Examine the entries and show every line in which the word "agent" is found.

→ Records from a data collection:

###

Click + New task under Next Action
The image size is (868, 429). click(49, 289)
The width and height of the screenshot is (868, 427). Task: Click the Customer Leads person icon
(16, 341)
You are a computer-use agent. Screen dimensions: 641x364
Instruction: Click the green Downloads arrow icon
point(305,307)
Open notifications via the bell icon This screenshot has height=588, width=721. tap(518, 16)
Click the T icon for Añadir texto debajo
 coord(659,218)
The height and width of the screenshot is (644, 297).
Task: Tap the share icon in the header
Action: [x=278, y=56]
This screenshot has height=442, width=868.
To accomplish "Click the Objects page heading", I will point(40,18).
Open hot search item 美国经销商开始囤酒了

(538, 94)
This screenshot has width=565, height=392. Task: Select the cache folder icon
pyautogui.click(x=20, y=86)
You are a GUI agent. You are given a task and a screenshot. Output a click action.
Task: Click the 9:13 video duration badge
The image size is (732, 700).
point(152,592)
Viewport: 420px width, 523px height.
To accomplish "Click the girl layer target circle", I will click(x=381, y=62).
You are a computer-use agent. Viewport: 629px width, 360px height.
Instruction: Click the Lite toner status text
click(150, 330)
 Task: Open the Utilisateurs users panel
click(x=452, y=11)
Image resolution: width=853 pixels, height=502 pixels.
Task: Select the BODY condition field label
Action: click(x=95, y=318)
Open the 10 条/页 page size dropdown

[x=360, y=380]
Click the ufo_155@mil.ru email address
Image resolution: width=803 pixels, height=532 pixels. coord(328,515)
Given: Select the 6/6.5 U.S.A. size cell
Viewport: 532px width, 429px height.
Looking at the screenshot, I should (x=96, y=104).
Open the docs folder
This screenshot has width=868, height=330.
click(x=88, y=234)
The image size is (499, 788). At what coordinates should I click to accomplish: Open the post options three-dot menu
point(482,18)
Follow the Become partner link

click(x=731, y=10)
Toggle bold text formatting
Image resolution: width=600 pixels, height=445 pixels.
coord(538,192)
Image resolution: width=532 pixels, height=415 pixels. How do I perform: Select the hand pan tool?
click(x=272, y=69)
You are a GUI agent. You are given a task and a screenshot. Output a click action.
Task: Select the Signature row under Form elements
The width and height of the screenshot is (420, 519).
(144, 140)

###

→ OUTPUT OF THE EXERCISE:
You are a computer-use agent. Screen dimensions: 641x364
You are a GUI agent. You are given a task and a screenshot. Output a click action.
You are a computer-use agent. Viewport: 629px width, 360px height.
You are a GUI agent. You are given a task and a screenshot. Output a click action.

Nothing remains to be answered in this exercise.